— What is expected —
Omit the pictures, please, and give each record below again exactly.

[[ Raw data, beginning ]]

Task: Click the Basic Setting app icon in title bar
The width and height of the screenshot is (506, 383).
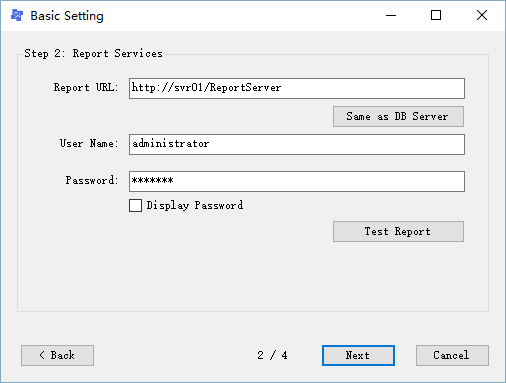Action: click(17, 15)
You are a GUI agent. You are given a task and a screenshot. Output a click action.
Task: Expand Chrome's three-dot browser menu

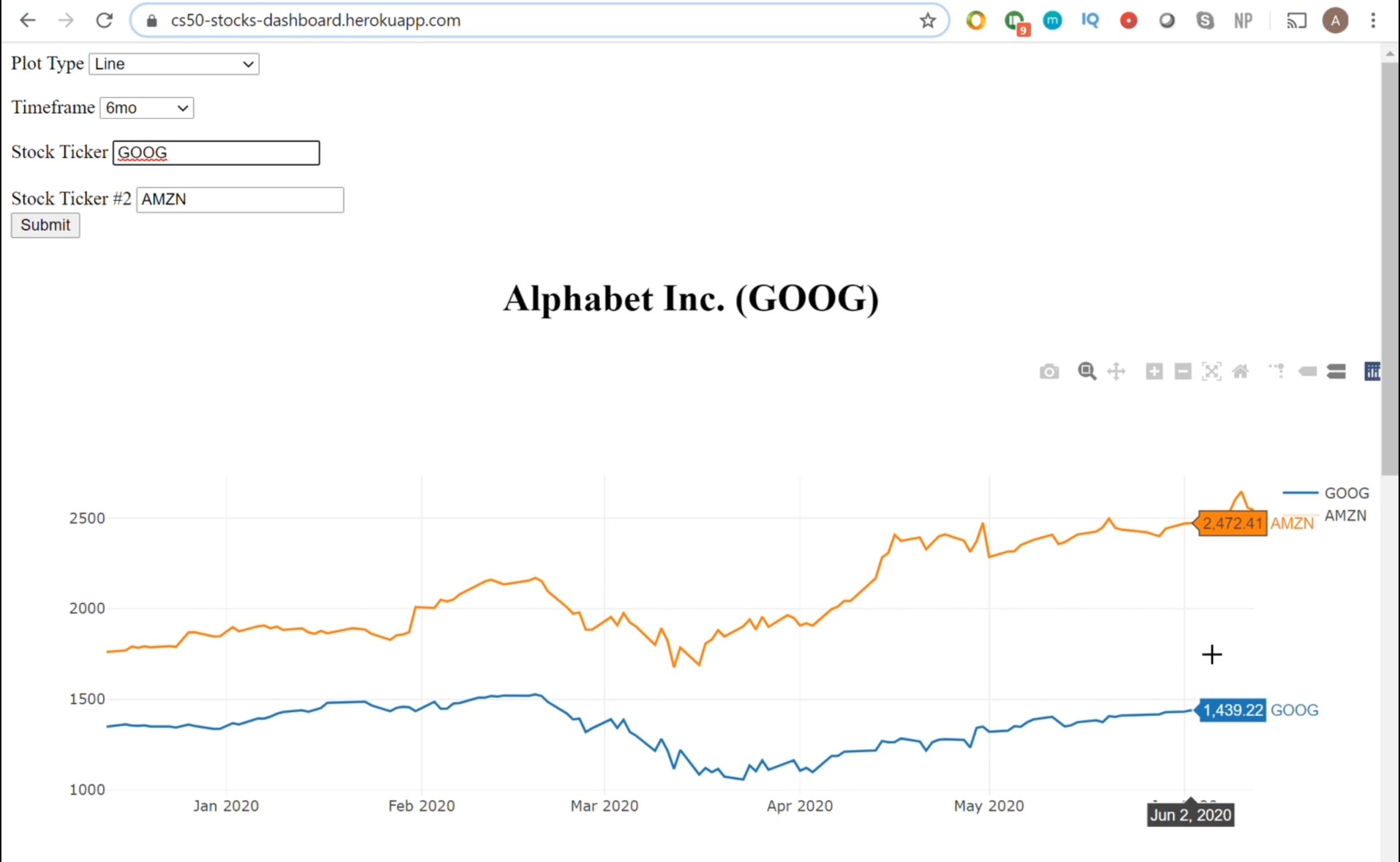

[[ Raw data, end ]]

— Result of this task —
Task: Click the Basic Setting app icon in title bar
The width and height of the screenshot is (506, 383).
Action: click(17, 15)
You are a GUI agent. You are given a task and a screenshot. Output a click action.
Task: Expand Chrome's three-dot browser menu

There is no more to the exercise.